IOM personnel were responding immediately with specialists in camp coordination and management, shelter, the distribution of non-food items, health and protection services and data mapping under IOM’s Displacement Tracking Matrix (DTM).

The Port of Beira was set to close on Friday for a period of about 40 hours in expectation of dangerous winds and rain from the afternoon of January 22 through the morning of January 24. Beira is the main entry point for goods bound for north coastal Mozambique.

A limited supply of emergency non-food items had been stockpiled in Beira, including tarps and water tanks. However, resources are stretched, as IOM is actively responding to the crisis across Northern Mozambique.

At the same time, over 900 people are already displaced in Beira City due to recent heavy rains and the impact of Tropical Storm Chalane, which hit nearby Sofala Province on last December 30.

“The government is working, identifying the safe places to bring the people who are most vulnerable”, explained Aida Temba, a protection project assistant with IOM Mozambique.

“The rain is coming, and the water is rising and it’s not easy to reach all the people who need assistance. But we do our best to respond.”

Hundreds of families were evacuated to two accommodation centres, sheltered in tents provided by Mozambique’s National Institute for Disaster Management and Risk Reduction (INGD).

One accommodation centre was at the weekend closed, in favour of moving families to schools, which provide more stable structure. Those families’ needs include food, potable water, hygiene kits and soap.

IOM Mozambique also has reported that due to heavy rainfall and the discharge of water from the Chicamba dam and the Mavuzi reservoir—both in the Buzi District west of Beira—over 19,000 people have been affected and hundreds are being moved to accommodation centres. Their needs include food, hygiene kits, and COVID-19 prevention materials.

IOM staff are supporting the government of Mozambique with the movements in both Beira and Buzi and actively working to improve drainage ways in resettlement sites in preparation for further rains.

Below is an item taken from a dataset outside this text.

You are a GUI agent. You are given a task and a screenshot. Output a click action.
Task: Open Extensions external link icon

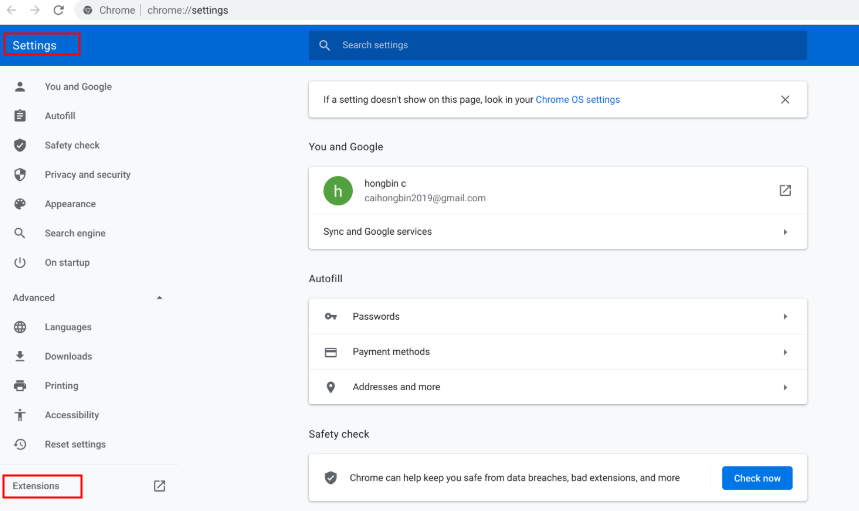click(159, 486)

IOM’s DTM, working jointly with Mozambique’s INGD, is poised to produce a report on displacement and damages within the first 72 hours of the cyclone’s arrival.

Tropical storms historically are common in these early months of rainy season. Cyclone Idai struck the country in March 2019.

It is considered one of the worst tropical cyclones to hit Africa on record, claiming hundreds of lives, and affecting three million people across wide swaths of Mozambique, Madagascar, Malawi and Zimbabwe. A second powerful storm, Cyclone Kenneth, hit Mozambique just weeks later.

Total property damages from Cyclone Idai have been estimated at some $2.2 billion. Almost two years later, roughly 100,000 people remain in resettlement sites, which also have been battered by the recent rains.